Part of the project of the Capitoline administration that aims at a ‘widespread’ tourism, this Sunday the oldest settlement still in the original nucleus of the city reopens to the public
Not everyone knows it, but on the far outskirts of Rome, 20 kilometers from the center, after Tor Bella Monaca, one step away from the hamlet of Finocchio, stands one of the most important archaeological sites in the capital. In reality it is just another city: the ancient Gabi, an important urban settlement of the vetus Lazio inhabited well before the borders of the city were drawn in a strategic position that allowed the inhabitants to control the lower Aniene valley and the accesses to the Sacco and Liri valleys. The archaeological area of about 70 hectares – located at the XII mile of the ancient Via Prenestina – has long been acquired by the state property, but since 2019 it is not accessible to the public.
Thanks to a memorandum of understanding signed in November 2020 between Municipality VI, the Special Archaeological Superintendence of Rome and the University of Tor Vergata, from Sunday 6th June until 10th October the area will be reopened to visitors with a program of guided tours and free events. Not far from the Ama di Rocca Cencia waste treatment plant, in the direction of Tivoli, on the new Prenestina, the site represents the prototype of attraction on which Campidoglio and superintendencies aim for the relaunch of a new idea of post-pandemic tourism: widespread and less superficial. With the explicit purpose of bringing tourists, but also citizens, out of the normal circuits of cultural interest of the historic center of Rome.
Excavations that have taken place over the years have shown that the ancient Latin city is largely preserved under the surface layer of the soil. The area, since the abandonment of the ancient settlement (between the 11th and 12th centuries), has always and only been used for agricultural purposes, without undergoing construction. Precisely for this reason it has preserved intact the ancient structures that in other areas have instead been destroyed. Some of these are also visible on the surface. In perfect condition, for example, it is possible to observe artifacts from the Roman era, such as the temple dedicated to Juno, but also more ancient remains such as the Bronze Age huts which formed the first village.
Before the tourists, to dig, archaeologists from all over the world came to these parts: for example, the universities of Michigan, Bonn, and experts from the Louvre museum collaborated. Among the strong points that can be seen inside the archaeological site there is certainly also the “direction” of Gabii, a tripartite building complex from the 6th century BC found in an exceptional state of conservation.
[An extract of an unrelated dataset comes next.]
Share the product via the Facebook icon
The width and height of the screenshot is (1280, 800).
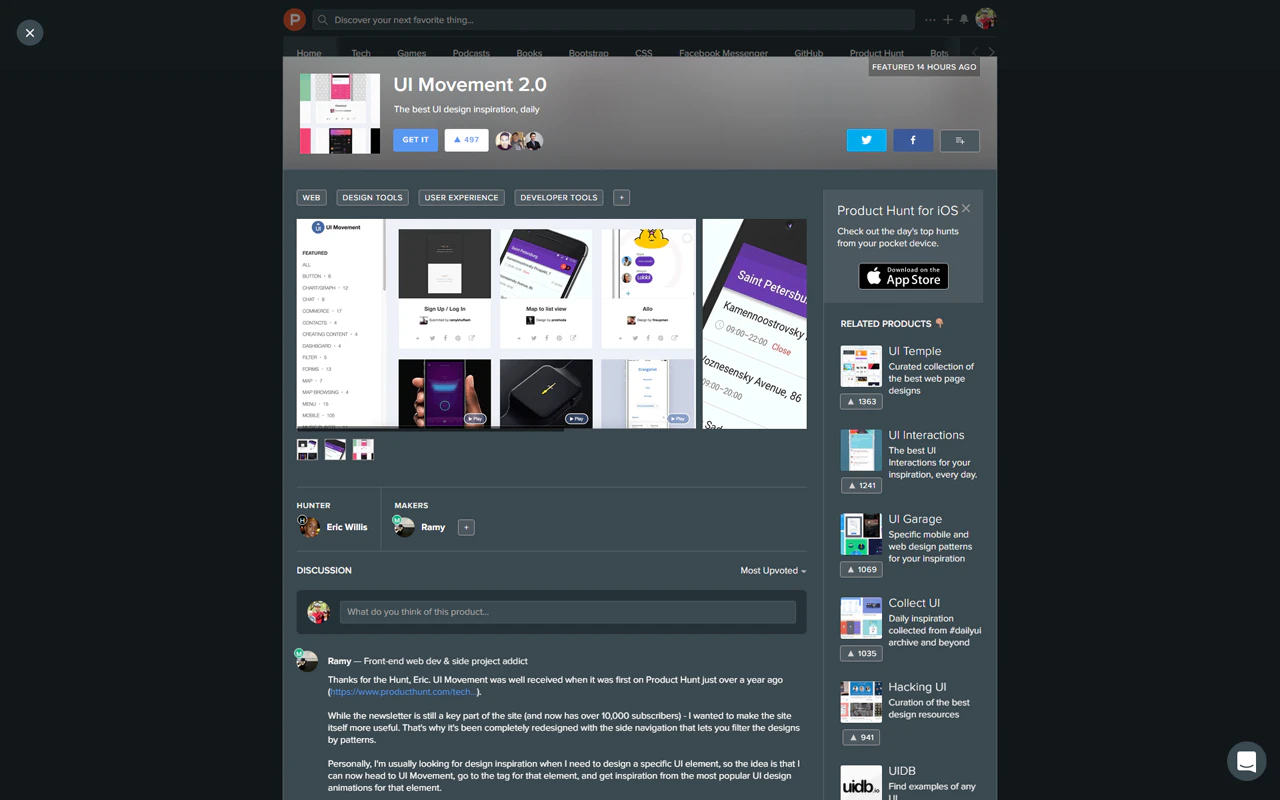pos(913,140)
The plan and the decorations found have suggested to the archaeologists a direct comparison with the remains of the famous building in Rome identified as the directed by the Tarquini. During the excavation it was possible to deduce that the building was intentionally obliterated under a gigantic mound of stones between the end of the 6th and the beginning of the 5th century BC, precisely in the years in which, according to ancient sources, the monarchy with the expulsion of Tarquinio the Superb, while his son Sesto Tarquinio who reigned in Gabii, was also dethroned and perhaps killed right here.